--- START OF Article ---
- Film poster
- Directed by: Likarion Wainaina
- Written by: Silas Miami Mugambi Nthiga Wanjeri Gakuru Kamau Wa Ndung'u Likarion Wainaina
- Story by: Likarion Wainaina
- Produced by: Sarika Hemi Lakhani Marie Steinmann-Tykwer Tom Tykwer Ginger Wilson Guy Wilson
- Starring: Stycie Waweru Maryanne Nungo Nyawara Ndambia
- Cinematography: Enos Olik Volker Tittel
- Edited by: Christian Krämer Charity Kuria
- Music by: Sean Peevers
- Production companies: Festival Agency Neaniko Plano Rushlake Media
- Distributed by: Juno Films rigon-film Sächsischer Kinder- und Jugendfilmdienst Stowarzyszenie Nowe Horyzonty Neaniko Plano The Criterion Channel El Sur Films Filmcentrum Distribution
- Release date: February 2018 (Berlin);
- Running time: 74 minutes
- Countries: Kenya Germany
- Languages: Swahili Kikuyu English
- Budget: €250,000

= Supa Modo =

Supa Modo is a 2018 internationally co-produced drama film directed by Likarion Wainaina. It first premiered at 68th Berlin International Film Festival. It was selected as the Kenyan entry for the Best Foreign Language Film at the 91st Academy Awards, but it was not nominated.
--- END OF Article ---
To-do list:
A – Rewrite the paragraph beginning "Supa Modo is a 2018" from the film article as a short bulleted list that keeps its main facts.
B – Transcribe the film article without changes, everything from "Supa Modo is" down to "was not nominated.".
--- START OF Data section ---
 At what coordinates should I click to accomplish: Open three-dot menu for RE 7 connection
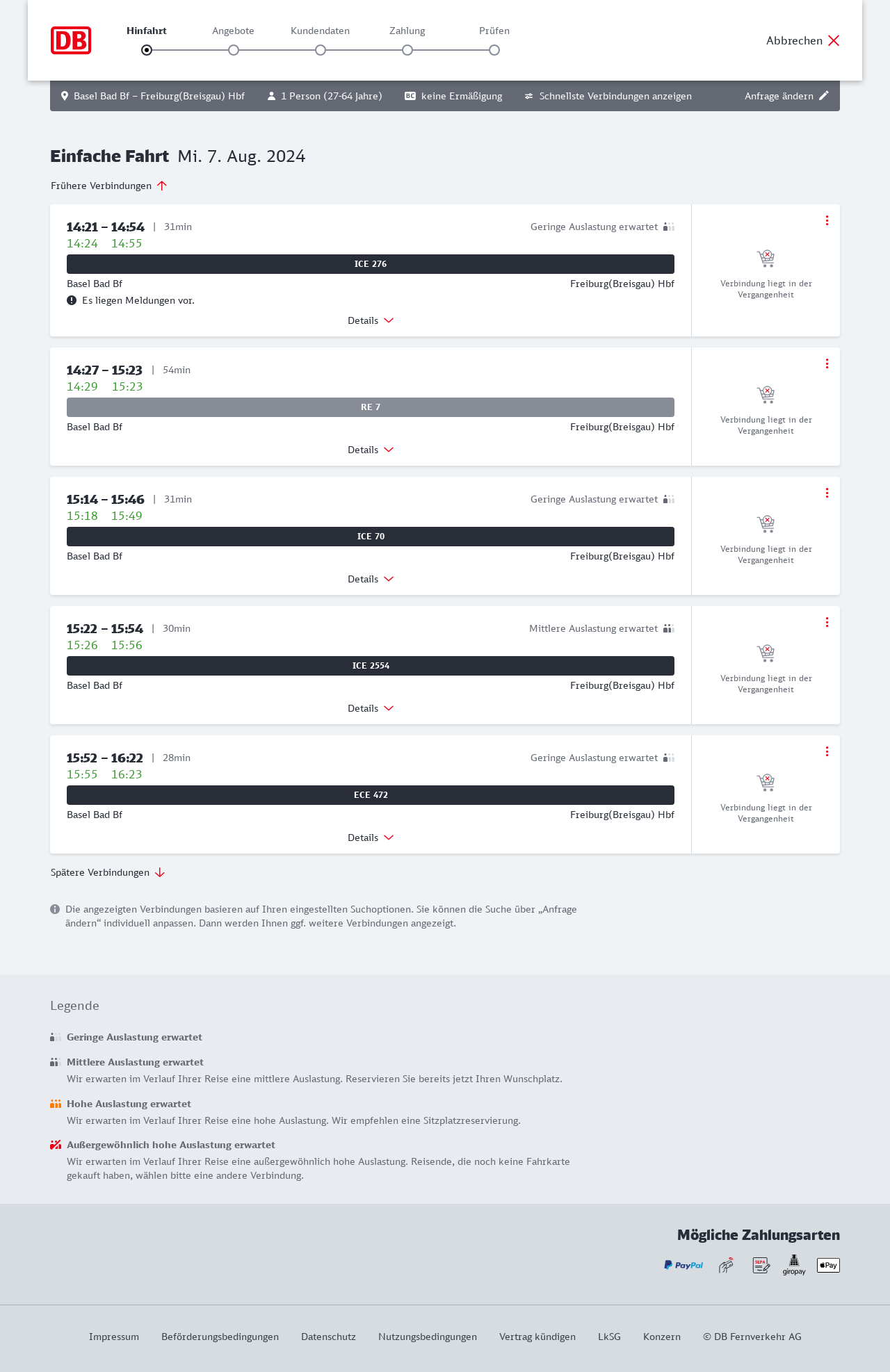coord(827,364)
--- END OF Data section ---
Answers given:
A –
- 2018 international co-production; a drama directed by Likarion Wainaina
- Premiered at the 68th Berlin International Film Festival
- Selected as Kenya's entry for Best Foreign Language Film at the 91st Academy Awards, but not nominated

B –
Supa Modo is a 2018 internationally co-produced drama film directed by Likarion Wainaina. It first premiered at 68th Berlin International Film Festival. It was selected as the Kenyan entry for the Best Foreign Language Film at the 91st Academy Awards, but it was not nominated.